# font in library, not in font book or illustrator



## armchairtravel (Jan 26, 2009)

I have fonts in library fonts but not in font book, how do I them into font book?

also in Illustrator they are not in list of fonts. The fonts that are there in the list, do not appear in attributes only 'regular' or 'bold' description!

Illustrator11 + Tiger0SX.104


----------



## Natobasso (Jan 30, 2009)

Open FontBook and hit the sprocket logo and Add Fonts.

If you can, download FontExplorer free version: http://www.linotype.com/fontexplorer. FontBook is an awful font management program. Use FE to clean your system fonts folder (Tools/Clean System Fonts Folder) and that way your system will run faster.


----------



## armchairtravel (Jan 30, 2009)

thanks for that Natobasso, i will try out your recommendation of FontExplorer-as you say FontBook is pants and so say all of us!!-love to Auckland -have a pie for me!

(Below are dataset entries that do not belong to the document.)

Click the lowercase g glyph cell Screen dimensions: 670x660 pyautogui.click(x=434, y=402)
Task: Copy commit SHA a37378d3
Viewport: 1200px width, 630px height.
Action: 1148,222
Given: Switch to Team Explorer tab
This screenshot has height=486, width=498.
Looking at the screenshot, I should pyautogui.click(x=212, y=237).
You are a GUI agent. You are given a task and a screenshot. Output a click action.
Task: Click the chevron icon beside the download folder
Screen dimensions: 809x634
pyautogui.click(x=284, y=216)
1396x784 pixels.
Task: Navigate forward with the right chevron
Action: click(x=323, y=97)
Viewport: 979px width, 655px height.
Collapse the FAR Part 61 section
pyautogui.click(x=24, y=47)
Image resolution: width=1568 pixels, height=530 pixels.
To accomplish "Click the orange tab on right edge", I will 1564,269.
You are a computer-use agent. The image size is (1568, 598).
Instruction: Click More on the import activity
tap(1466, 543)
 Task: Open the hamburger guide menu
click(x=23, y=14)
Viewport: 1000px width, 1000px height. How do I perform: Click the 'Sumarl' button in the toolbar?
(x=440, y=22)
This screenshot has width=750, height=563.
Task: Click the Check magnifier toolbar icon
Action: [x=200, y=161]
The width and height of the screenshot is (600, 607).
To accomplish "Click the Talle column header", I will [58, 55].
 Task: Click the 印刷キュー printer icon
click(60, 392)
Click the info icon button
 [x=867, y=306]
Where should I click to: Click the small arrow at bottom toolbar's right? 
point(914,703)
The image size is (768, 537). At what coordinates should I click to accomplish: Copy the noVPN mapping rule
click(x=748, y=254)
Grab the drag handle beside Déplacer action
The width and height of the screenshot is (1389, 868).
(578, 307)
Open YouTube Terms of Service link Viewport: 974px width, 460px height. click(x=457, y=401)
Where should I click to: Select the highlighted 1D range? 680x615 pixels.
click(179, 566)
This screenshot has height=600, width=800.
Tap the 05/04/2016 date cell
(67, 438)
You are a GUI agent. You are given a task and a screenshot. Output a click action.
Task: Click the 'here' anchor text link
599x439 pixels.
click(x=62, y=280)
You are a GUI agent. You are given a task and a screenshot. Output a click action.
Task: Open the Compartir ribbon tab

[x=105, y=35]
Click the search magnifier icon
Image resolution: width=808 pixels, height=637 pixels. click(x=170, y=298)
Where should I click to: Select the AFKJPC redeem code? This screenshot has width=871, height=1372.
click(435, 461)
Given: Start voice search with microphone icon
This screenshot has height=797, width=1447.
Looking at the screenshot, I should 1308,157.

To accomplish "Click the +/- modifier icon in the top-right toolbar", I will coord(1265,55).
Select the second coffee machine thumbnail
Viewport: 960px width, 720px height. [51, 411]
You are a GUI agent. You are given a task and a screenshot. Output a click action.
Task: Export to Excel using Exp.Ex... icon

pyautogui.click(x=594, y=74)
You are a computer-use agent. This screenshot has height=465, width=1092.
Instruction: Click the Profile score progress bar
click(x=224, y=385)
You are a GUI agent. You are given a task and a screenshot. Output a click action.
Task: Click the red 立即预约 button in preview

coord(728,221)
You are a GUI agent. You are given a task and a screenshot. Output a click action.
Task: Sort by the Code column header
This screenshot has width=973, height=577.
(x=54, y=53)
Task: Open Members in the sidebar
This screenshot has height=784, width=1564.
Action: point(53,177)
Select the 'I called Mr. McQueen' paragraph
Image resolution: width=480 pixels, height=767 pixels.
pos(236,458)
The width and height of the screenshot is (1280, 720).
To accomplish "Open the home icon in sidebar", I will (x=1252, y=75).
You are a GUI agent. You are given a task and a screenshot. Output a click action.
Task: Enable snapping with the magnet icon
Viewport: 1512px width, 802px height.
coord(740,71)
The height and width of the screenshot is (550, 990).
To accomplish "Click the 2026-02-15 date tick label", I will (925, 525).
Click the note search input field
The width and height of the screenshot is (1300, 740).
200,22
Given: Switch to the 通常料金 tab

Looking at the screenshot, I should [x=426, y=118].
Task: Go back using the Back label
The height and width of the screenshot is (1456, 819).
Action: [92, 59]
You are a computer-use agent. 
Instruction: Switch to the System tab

Still have original problem of Illustrator fonts in list, but not in Attributes list ( only tells me if it is bold or regular) but its probably an Illustrator problem and nothing to do with a font problem-I guess!?


----------



## Natobasso (Jan 30, 2009)

Any fonts that aren't showing up in Illustrator probably aren't activated, or valid, in FontBook. Make sure activate all fonts you want in FB for AI.

If all else fails, delete the .pref and .plist files for AI, this will make AI recreate those files, and it might just see your fonts again that you are missing currently.

Wish I could have the meat pies; I'm lactose intolerant.


----------



## armchairtravel (Jan 31, 2009)

yeh the problem is Illustrator>window>type>character (not attributes as I thought it was)-it shows whether its bold/ regular but not the font name!

-Font book shows the font, so does the font list in Illustrator,-thanx


----------